La difficoltà di osservazione dei buchi neri è dovuta all’orizzonte degli eventi, confine che dipende da massa, velocità di rotazione e carica del buco nero. Oltre l’orizzonte degli eventi, luce e materia non possono sfuggire, rendendo così il buco nero inosservabile, senza però non lasciare un segno.
E’ proprio l’ombra causata dalla curvatura gravitazionale e dalla luce trattenuta a rivelare molto della natura di questi affascinanti oggetti, fornendo informazioni su come dimensioni del buco e geometria dei suoi dintorni possano cambiare a causa della massa e dell’eventuale rotazione del buco nero. In base alle dimensioni delle loro ombre è possibile dire, dunque, se i buchi neri sono carichi, rotanti e conformi alle previsioni di Einstein o più vicine a teorie della gravità alternative.

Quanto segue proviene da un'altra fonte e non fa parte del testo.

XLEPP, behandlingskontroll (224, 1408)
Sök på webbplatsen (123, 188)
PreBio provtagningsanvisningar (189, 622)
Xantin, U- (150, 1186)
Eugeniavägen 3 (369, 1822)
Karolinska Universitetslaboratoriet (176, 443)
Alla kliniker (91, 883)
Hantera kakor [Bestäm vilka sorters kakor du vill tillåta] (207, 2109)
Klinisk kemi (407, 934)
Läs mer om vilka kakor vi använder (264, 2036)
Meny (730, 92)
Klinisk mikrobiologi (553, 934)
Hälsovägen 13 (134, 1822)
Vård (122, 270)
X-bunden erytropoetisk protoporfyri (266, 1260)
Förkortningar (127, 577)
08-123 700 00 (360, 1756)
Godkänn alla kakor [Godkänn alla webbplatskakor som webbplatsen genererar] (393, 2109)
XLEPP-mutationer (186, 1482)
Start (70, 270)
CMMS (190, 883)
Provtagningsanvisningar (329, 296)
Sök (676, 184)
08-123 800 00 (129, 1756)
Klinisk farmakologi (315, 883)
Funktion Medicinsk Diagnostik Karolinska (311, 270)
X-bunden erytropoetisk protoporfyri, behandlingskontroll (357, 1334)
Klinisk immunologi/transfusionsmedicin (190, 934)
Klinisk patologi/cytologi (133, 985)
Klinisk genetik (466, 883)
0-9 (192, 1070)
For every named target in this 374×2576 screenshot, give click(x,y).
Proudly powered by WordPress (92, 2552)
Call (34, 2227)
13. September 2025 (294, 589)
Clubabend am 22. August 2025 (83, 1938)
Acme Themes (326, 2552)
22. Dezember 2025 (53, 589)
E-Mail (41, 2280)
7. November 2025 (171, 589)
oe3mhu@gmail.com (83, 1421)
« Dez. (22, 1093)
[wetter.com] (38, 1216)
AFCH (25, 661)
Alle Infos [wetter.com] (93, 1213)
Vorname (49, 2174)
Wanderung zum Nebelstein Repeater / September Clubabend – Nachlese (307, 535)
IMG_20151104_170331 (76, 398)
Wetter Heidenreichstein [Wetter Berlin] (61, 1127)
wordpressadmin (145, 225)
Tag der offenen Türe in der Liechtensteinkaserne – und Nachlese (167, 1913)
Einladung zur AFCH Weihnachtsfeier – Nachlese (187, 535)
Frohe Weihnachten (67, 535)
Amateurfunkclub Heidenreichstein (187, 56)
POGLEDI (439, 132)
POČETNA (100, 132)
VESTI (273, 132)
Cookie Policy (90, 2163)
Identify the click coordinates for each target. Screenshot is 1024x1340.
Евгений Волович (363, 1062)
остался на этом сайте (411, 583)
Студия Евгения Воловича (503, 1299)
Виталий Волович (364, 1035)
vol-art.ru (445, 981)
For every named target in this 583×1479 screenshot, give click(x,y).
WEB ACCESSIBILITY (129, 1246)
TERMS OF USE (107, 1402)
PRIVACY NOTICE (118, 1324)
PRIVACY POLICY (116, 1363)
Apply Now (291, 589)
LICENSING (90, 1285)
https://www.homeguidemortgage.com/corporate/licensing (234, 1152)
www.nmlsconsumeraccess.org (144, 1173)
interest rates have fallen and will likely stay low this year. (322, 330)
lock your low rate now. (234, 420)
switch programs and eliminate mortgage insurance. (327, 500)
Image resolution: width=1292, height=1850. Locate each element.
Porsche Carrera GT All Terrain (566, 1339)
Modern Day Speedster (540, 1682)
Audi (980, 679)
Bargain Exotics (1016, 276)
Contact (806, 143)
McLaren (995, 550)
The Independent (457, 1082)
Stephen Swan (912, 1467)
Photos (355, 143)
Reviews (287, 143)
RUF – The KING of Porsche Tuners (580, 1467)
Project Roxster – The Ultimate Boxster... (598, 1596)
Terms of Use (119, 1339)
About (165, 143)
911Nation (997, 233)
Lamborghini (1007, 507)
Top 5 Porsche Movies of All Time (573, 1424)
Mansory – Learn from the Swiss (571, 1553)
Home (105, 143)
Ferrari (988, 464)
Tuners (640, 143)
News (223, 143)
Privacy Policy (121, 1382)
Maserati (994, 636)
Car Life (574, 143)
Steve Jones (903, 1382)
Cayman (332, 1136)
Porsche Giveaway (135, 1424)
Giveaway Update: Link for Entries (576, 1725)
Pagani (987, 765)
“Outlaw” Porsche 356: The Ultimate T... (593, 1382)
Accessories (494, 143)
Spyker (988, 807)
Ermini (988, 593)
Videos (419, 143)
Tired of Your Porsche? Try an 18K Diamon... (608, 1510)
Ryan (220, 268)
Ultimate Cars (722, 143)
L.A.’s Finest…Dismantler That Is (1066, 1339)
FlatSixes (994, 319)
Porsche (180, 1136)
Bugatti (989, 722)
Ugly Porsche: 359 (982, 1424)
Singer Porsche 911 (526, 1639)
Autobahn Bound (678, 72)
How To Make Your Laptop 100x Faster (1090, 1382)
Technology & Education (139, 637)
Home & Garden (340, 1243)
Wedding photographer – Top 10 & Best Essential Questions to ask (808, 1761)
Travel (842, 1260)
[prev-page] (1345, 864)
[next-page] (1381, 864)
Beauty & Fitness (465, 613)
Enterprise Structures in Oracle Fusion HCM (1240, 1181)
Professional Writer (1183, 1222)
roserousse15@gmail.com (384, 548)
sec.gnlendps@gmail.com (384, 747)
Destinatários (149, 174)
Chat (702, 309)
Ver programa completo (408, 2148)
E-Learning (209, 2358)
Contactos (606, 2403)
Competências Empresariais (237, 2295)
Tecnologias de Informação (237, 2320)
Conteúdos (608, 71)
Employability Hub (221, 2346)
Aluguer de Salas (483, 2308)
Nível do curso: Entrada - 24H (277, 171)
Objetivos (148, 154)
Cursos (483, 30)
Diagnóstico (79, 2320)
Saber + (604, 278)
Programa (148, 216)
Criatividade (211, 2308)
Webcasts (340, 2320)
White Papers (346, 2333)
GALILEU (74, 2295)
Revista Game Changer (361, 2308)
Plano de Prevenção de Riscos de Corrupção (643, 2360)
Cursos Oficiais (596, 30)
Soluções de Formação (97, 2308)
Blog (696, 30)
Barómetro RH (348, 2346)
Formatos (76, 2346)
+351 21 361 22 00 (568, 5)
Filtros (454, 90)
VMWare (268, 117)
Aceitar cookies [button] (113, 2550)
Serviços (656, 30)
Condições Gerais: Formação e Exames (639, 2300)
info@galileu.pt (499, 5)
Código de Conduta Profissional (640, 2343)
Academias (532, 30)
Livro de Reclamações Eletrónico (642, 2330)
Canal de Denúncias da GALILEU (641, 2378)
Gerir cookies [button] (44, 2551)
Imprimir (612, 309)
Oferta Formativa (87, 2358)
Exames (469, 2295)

Oggi, partendo dall’ombra scura di M87, un team di scienziati della Event Horizon Telescope Collaboration, guidato da fisici teorici dell’Università di Francoforte, ha analizzato i dati del buco nero misurandone l’enorme massa e dimostrando che le osservazioni di M87 sono in eccellente accordo con la teoria della relatività generale di Einstein. Lo sono, ma solamente in una certa misura, anche con modelli ispirati alla teoria delle stringhe, la quale, prevedendo l’esistenza di un campo aggiuntivo nella descrizione della fisica fondamentale, implicherebbe modificazioni osservabili nelle dimensioni del buco nero e nella curvatura delle sue vicinanze.